Maximum Mean Discrepancy (MMD) as a measure of discrepancy between samples is employed as a test statistic for two-sample hypothesis test of equal distributions. Kernel matrix \(K\) is a symmetric square matrix that is positive semidefinite.
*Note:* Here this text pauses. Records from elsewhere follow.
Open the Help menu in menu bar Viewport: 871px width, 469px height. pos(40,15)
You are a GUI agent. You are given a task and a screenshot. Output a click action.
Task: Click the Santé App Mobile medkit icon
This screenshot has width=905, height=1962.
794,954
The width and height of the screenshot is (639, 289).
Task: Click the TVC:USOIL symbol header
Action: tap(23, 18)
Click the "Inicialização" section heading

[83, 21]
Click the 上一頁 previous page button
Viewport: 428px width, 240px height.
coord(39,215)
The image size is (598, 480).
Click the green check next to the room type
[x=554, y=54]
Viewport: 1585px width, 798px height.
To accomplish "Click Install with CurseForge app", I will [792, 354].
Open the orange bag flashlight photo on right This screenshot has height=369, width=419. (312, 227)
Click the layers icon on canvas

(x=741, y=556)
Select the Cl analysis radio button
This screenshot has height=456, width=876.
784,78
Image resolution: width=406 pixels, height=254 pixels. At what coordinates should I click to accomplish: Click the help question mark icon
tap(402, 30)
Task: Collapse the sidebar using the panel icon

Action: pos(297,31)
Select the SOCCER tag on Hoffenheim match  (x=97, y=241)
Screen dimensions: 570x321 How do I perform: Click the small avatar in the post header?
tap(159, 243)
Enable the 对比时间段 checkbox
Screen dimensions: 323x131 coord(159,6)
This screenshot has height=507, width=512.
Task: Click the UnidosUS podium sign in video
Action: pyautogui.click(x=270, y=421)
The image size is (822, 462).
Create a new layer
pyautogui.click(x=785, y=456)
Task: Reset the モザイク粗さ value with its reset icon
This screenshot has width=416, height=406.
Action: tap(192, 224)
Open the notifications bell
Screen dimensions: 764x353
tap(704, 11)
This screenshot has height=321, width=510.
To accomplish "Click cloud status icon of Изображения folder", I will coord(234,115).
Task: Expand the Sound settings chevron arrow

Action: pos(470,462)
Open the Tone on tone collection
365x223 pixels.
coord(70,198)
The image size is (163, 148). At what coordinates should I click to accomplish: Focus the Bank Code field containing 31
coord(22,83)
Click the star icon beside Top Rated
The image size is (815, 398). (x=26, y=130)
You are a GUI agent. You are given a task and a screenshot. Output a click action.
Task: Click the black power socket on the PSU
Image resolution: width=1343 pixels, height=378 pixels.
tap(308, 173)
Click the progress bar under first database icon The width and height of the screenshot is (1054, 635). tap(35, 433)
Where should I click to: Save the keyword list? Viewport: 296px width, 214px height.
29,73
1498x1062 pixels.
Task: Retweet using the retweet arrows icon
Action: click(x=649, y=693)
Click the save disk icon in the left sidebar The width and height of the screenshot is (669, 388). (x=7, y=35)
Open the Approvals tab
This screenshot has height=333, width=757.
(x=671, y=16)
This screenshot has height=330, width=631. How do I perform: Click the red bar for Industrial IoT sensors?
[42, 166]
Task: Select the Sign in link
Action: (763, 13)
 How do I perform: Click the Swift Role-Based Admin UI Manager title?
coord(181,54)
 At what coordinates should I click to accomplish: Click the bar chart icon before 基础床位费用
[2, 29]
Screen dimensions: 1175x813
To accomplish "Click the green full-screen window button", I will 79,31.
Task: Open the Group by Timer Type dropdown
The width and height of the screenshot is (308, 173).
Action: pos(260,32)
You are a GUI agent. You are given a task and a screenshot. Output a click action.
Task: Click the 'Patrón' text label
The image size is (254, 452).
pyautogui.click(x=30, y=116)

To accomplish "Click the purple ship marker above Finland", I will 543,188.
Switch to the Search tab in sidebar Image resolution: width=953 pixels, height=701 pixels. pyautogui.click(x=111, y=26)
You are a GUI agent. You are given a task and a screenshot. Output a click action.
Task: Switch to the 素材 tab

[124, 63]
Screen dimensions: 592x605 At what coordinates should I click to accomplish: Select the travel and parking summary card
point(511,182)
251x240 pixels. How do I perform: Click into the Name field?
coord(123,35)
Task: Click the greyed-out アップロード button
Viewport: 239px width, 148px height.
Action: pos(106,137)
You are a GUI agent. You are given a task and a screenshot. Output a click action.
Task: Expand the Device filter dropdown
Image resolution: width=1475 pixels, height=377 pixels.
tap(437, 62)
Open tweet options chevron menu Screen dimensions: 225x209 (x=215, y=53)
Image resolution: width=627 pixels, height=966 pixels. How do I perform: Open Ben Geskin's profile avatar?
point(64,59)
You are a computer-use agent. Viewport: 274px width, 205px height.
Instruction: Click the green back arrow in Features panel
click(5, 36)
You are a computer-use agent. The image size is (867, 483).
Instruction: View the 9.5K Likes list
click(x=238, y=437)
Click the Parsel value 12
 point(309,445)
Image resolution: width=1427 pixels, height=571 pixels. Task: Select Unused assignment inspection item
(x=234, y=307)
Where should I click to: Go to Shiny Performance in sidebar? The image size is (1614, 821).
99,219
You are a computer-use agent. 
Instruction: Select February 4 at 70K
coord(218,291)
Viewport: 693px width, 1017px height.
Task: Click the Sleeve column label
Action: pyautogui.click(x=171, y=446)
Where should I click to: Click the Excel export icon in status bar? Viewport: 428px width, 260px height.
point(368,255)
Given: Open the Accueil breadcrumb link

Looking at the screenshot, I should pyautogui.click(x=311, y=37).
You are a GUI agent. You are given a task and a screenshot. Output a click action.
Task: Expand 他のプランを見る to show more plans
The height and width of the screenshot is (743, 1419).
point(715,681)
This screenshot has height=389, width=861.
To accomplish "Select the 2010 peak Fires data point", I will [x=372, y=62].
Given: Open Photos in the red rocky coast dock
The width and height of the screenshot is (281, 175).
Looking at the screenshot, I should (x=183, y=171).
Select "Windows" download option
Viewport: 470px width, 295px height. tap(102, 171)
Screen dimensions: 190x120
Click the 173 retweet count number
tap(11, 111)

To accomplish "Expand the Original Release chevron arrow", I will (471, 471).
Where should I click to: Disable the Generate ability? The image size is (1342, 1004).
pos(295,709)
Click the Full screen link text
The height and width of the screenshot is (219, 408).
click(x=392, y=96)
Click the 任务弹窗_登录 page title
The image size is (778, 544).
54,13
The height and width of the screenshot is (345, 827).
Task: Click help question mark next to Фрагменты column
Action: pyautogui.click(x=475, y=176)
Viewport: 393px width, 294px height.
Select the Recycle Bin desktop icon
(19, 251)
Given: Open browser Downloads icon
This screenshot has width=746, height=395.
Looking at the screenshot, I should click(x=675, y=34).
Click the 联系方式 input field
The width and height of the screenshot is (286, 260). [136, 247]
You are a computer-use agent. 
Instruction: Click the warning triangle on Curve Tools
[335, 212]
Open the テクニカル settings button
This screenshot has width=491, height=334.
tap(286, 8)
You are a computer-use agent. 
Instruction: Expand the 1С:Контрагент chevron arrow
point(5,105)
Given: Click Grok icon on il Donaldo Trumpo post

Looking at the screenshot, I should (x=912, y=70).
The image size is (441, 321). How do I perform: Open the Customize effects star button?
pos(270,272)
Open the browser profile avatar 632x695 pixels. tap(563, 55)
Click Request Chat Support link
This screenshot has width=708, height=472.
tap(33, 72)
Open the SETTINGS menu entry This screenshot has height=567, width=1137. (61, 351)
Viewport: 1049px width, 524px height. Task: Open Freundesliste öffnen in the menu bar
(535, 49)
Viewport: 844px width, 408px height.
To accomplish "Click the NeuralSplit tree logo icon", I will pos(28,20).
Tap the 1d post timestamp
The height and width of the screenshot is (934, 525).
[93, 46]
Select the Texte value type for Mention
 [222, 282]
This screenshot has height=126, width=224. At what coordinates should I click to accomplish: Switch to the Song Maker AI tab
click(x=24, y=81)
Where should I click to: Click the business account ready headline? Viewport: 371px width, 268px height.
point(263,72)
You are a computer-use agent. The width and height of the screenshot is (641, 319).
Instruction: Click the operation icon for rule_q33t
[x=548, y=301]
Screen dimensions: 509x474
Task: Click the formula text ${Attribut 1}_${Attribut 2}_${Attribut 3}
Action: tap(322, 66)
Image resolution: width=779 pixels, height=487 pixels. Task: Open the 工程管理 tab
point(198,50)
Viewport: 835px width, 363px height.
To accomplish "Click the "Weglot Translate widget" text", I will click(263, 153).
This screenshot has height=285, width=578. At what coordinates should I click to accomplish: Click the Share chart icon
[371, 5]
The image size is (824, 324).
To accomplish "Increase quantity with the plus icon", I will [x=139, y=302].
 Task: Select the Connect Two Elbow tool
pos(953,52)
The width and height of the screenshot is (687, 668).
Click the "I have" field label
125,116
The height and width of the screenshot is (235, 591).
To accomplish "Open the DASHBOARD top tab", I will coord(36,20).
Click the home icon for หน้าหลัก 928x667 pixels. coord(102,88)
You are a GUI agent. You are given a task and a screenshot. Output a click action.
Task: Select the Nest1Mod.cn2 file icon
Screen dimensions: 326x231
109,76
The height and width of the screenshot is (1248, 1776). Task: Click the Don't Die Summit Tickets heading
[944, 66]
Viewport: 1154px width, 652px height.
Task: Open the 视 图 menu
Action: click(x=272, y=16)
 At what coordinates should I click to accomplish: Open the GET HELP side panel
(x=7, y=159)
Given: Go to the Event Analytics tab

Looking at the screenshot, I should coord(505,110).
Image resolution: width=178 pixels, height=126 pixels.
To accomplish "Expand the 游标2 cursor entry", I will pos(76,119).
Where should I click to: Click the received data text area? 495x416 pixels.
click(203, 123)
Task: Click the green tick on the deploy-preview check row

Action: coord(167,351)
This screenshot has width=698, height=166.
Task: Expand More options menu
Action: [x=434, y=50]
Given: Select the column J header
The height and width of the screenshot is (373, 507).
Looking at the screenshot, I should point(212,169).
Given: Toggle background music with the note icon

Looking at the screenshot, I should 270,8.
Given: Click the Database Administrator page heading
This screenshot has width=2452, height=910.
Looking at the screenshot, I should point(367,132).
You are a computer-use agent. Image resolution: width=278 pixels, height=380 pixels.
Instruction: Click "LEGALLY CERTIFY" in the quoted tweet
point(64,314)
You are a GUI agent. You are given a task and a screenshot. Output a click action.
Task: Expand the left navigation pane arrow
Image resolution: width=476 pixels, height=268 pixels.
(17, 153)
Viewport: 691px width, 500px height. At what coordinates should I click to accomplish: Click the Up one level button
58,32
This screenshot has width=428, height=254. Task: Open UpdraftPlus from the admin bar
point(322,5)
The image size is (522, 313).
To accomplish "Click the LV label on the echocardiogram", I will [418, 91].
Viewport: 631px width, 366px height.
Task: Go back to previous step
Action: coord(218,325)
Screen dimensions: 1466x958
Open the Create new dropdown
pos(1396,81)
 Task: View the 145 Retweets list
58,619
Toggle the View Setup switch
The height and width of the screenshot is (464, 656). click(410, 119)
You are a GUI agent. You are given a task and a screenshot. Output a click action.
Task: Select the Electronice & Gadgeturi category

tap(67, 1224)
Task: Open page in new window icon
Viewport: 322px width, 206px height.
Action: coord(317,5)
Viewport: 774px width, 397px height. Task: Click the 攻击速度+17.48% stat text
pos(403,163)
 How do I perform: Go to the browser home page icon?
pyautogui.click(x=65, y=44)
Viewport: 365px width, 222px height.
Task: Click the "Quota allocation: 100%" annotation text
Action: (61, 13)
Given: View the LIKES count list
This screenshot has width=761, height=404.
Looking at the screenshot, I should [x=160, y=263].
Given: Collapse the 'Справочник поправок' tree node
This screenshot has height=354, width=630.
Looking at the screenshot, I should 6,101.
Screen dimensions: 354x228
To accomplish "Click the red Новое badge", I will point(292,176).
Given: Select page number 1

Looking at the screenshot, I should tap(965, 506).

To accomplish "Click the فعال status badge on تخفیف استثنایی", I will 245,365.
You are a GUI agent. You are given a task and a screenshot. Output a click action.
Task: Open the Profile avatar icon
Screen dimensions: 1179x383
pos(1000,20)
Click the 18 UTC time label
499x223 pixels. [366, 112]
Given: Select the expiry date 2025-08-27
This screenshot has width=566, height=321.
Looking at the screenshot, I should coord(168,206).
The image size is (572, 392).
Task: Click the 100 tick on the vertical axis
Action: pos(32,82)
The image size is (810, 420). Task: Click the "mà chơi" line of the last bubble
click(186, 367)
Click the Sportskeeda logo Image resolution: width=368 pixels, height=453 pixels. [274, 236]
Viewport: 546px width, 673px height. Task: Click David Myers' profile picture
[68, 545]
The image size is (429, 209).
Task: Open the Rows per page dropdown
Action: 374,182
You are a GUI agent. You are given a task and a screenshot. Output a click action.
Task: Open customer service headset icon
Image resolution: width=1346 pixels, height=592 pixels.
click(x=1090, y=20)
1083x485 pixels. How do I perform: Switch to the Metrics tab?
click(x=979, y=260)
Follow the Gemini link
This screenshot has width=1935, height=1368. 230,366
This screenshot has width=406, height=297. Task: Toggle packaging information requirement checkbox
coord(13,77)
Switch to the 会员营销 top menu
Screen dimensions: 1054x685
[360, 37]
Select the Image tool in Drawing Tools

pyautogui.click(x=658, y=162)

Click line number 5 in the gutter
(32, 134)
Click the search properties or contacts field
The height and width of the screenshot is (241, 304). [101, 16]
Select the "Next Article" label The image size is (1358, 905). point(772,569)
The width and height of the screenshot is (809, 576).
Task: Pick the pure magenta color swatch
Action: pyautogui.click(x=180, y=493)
mmd2test(K, label, method = c("b", "u"), mc.iter = 999)

Arguments

K

kernel matrix or an object of kernelMatrix class from kernlab package.

label

label vector of class indices.

method

type of estimator to be used. "b" for biased and "u" for unbiased estimator of MMD.

mc.iter

the number of Monte Carlo resampling iterations.

Value

a (list) object of S3 class htest containing:

statistic

a test statistic.

p.value

\(p\)-value under \(H_0\).

alternative

alternative hypothesis.

method

name of the test.

data.name

name(s) of provided kernel matrix.

References

Gretton A, Borgwardt KM, Rasch MJ, Schölkopf B, Smola A (2012). “A Kernel Two-Sample Test.” J. Mach. Learn. Res., 13, 723--773. ISSN 1532-4435.

Examples

## small test for CRAN submission
dat1 <- matrix(rnorm(60, mean= 1), ncol=2) # group 1 : 30 obs of mean  1
dat2 <- matrix(rnorm(50, mean=-1), ncol=2) # group 2 : 25 obs of mean -1

dmat <- as.matrix(dist(rbind(dat1, dat2)))  # Euclidean distance matrix
kmat <- exp(-(dmat^2))                      # build a gaussian kernel matrix
lab  <- c(rep(1,30), rep(2,25))             # corresponding label

mmd2test(kmat, lab)                         # run the code !
#> 
#> 	Kernel Two-sample Test with Maximum Mean Discrepancy
#> 
#> data:  kmat
#> MMD = 0.28769, p-value = 0.001
#> alternative hypothesis: two distributions are not equal
#> 

if (FALSE) {
## WARNING: computationally heavy. 
#  Let's compute empirical Type 1 error at alpha=0.05
niter = 496  
pvals1 = rep(0,niter)
pvals2 = rep(0,niter)
for (i in 1:niter){
  dat = matrix(rnorm(200),ncol=2)
  lab = c(rep(1,50), rep(2,50))
  lbd = 0.1
  kmat = exp(-lbd*(as.matrix(dist(dat))^2))
  pvals1[i] = mmd2test(kmat, lab, method="b")$p.value
  pvals2[i] = mmd2test(kmat, lab, method="u")$p.value
  print(paste("iteration ",i," complete..",sep=""))
}

#  Visualize the above at multiple significance levels
alphas = seq(from=0.001, to=0.999, length.out=100)
errors1 = rep(0,100)
errors2 = rep(0,100)
for (i in 1:100){
   errors1[i] = sum(pvals1<=alphas[i])/niter
   errors2[i] = sum(pvals2<=alphas[i])/niter
}

opar <- par(no.readonly=TRUE)
par(mfrow=c(1,2), pty="s")
plot(alphas, errors1, "b", main="Biased Estimator Error", 
     xlab="alpha", ylab="error", cex=0.5)
abline(a=0,b=1, lwd=1.5, col="red")
plot(alphas, errors2, "b", main="Unbiased Estimator Error", 
     xlab="alpha", ylab="error", cex=0.5)
abline(a=0,b=1, lwd=1.5, col="blue")
par(opar)
}